**SUPPLIED MATERIAL**
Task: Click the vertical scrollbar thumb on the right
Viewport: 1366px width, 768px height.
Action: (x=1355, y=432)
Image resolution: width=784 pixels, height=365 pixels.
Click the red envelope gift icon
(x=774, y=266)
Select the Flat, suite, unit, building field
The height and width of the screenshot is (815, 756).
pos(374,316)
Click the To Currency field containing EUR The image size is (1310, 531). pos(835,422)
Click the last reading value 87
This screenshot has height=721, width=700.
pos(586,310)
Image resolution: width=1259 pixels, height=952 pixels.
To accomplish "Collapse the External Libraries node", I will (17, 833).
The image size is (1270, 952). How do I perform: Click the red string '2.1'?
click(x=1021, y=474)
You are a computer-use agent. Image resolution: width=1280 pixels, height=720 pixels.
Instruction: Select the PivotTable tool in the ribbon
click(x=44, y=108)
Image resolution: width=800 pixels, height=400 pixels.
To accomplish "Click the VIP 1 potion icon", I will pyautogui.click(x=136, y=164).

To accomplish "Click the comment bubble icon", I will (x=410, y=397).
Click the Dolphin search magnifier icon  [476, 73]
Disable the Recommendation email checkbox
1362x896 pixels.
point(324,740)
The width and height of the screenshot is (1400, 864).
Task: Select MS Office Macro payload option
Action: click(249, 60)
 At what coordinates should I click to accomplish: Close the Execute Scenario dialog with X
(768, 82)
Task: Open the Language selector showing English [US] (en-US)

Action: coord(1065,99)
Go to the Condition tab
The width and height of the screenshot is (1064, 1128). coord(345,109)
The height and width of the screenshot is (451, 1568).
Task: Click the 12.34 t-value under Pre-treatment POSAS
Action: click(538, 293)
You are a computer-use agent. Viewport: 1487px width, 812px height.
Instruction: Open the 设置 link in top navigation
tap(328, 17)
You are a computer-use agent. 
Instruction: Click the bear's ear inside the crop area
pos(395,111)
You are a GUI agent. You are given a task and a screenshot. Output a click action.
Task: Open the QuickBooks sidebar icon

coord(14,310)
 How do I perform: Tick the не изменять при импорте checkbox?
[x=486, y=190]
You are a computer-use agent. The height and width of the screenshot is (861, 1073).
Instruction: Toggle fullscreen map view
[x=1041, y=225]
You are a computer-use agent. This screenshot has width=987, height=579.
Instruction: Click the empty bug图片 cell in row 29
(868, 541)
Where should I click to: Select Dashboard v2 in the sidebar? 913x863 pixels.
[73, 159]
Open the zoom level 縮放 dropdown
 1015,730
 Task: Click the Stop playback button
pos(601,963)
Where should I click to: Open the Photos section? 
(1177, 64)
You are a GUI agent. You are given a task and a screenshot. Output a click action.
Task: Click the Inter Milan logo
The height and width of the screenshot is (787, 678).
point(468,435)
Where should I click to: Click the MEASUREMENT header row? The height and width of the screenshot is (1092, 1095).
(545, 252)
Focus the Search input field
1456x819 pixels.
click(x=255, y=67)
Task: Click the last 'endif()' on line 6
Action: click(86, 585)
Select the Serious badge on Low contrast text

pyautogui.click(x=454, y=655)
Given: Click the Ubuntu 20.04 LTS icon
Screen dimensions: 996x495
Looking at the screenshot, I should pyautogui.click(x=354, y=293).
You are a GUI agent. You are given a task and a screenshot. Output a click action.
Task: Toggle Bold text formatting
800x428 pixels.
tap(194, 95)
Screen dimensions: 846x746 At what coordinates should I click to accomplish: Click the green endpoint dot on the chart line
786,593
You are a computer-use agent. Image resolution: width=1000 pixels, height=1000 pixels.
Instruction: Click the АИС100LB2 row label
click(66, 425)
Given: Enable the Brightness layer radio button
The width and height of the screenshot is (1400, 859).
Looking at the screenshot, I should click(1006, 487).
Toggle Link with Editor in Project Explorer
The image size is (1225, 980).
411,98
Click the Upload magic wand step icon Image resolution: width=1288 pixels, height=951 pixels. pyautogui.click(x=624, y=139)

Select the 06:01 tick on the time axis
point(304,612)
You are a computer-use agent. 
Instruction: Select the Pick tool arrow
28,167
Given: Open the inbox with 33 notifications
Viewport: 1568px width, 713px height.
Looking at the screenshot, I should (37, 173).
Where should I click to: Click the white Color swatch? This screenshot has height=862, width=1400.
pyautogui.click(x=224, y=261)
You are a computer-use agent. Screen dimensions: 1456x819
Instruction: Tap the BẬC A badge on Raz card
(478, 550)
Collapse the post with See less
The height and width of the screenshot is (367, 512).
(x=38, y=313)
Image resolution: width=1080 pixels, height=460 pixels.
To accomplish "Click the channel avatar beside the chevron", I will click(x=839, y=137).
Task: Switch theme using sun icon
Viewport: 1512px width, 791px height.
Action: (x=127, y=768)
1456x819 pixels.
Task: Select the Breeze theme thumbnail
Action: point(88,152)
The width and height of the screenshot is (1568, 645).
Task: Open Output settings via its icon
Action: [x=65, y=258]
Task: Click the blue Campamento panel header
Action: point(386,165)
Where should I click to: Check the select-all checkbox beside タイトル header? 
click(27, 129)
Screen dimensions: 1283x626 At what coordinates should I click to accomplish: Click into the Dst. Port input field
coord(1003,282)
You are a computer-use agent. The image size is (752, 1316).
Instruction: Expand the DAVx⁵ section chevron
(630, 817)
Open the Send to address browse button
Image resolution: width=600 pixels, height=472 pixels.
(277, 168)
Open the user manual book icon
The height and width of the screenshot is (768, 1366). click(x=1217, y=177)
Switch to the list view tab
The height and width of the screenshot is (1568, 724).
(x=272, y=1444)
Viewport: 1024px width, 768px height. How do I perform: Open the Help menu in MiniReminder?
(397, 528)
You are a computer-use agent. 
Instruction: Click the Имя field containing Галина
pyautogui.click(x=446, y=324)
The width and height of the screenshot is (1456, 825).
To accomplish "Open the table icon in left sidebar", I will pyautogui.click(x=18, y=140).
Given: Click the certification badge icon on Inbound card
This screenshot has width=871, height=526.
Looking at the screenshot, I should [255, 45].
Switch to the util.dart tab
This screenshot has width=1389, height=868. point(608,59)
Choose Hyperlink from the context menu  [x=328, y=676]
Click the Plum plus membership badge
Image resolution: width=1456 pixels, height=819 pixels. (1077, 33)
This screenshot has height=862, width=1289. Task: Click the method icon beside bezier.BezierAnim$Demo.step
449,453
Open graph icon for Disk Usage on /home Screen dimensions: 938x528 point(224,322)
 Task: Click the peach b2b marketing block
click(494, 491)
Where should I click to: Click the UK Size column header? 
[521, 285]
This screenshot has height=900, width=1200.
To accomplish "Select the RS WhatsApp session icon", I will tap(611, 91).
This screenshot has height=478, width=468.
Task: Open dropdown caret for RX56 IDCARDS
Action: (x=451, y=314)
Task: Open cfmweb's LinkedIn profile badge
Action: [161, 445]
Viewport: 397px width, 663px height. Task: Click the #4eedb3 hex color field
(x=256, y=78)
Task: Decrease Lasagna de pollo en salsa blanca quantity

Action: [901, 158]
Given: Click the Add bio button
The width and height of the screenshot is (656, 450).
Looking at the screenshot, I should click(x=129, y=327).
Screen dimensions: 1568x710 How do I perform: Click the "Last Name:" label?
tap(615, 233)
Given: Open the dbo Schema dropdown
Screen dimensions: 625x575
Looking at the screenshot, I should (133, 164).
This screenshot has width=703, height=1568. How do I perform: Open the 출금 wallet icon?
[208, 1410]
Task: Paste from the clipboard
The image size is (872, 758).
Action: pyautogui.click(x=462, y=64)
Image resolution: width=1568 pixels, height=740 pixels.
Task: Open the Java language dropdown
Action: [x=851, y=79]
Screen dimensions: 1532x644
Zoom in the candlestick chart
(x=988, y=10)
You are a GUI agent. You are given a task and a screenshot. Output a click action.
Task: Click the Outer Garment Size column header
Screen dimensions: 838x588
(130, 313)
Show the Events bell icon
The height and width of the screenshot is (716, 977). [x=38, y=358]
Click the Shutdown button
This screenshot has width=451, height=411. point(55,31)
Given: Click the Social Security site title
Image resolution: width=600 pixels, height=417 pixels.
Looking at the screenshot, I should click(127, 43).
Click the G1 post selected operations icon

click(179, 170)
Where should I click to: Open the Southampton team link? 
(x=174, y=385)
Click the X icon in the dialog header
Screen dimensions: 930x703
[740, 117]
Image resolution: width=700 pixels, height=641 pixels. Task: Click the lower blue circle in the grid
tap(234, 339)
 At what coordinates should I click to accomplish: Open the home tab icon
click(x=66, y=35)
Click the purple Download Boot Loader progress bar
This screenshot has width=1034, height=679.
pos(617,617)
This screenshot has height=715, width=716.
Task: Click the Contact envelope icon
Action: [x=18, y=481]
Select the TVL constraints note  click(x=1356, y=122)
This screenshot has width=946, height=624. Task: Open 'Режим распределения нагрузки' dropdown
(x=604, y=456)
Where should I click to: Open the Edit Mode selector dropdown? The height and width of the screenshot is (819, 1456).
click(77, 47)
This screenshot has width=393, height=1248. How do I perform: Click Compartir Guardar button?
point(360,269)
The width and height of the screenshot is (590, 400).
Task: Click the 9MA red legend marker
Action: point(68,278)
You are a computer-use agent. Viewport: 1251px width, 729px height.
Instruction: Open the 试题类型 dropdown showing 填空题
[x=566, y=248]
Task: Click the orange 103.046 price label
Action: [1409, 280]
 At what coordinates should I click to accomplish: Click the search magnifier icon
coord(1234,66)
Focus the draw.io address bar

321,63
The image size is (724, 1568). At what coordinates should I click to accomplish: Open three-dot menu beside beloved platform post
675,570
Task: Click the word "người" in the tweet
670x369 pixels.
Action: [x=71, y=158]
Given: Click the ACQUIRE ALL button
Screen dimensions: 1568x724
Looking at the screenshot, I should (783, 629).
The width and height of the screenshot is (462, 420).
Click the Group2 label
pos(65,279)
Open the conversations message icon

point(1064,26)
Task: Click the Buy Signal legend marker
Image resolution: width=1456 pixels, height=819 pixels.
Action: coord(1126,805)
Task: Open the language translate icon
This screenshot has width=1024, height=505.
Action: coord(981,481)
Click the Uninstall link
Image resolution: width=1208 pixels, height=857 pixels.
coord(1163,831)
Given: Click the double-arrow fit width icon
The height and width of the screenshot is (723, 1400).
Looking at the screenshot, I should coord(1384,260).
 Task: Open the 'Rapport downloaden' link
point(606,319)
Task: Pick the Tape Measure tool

**TASK OBJECTIVE**
Please reproduce the rows above, unchanged, for the stretch from the line containing "Where should I click to: Click the UK" through the line containing "Action: [x=18, y=481]".

**FINISHED ANSWER**
Where should I click to: Click the UK Size column header? 
[521, 285]
This screenshot has height=900, width=1200.
To accomplish "Select the RS WhatsApp session icon", I will tap(611, 91).
This screenshot has height=478, width=468.
Task: Open dropdown caret for RX56 IDCARDS
Action: (x=451, y=314)
Task: Open cfmweb's LinkedIn profile badge
Action: [161, 445]
Viewport: 397px width, 663px height. Task: Click the #4eedb3 hex color field
(x=256, y=78)
Task: Decrease Lasagna de pollo en salsa blanca quantity

Action: [901, 158]
Given: Click the Add bio button
The width and height of the screenshot is (656, 450).
Looking at the screenshot, I should click(x=129, y=327).
Screen dimensions: 1568x710 How do I perform: Click the "Last Name:" label?
tap(615, 233)
Given: Open the dbo Schema dropdown
Screen dimensions: 625x575
Looking at the screenshot, I should (133, 164).
This screenshot has width=703, height=1568. How do I perform: Open the 출금 wallet icon?
[208, 1410]
Task: Paste from the clipboard
The image size is (872, 758).
Action: pyautogui.click(x=462, y=64)
Image resolution: width=1568 pixels, height=740 pixels.
Task: Open the Java language dropdown
Action: [x=851, y=79]
Screen dimensions: 1532x644
Zoom in the candlestick chart
(x=988, y=10)
You are a GUI agent. You are given a task and a screenshot. Output a click action.
Task: Click the Outer Garment Size column header
Screen dimensions: 838x588
(130, 313)
Show the Events bell icon
The height and width of the screenshot is (716, 977). [x=38, y=358]
Click the Shutdown button
This screenshot has width=451, height=411. point(55,31)
Given: Click the Social Security site title
Image resolution: width=600 pixels, height=417 pixels.
Looking at the screenshot, I should click(127, 43).
Click the G1 post selected operations icon

click(179, 170)
Where should I click to: Open the Southampton team link? 
(x=174, y=385)
Click the X icon in the dialog header
Screen dimensions: 930x703
[740, 117]
Image resolution: width=700 pixels, height=641 pixels. Task: Click the lower blue circle in the grid
tap(234, 339)
 At what coordinates should I click to accomplish: Open the home tab icon
click(x=66, y=35)
Click the purple Download Boot Loader progress bar
This screenshot has width=1034, height=679.
pos(617,617)
This screenshot has height=715, width=716.
Task: Click the Contact envelope icon
Action: [x=18, y=481]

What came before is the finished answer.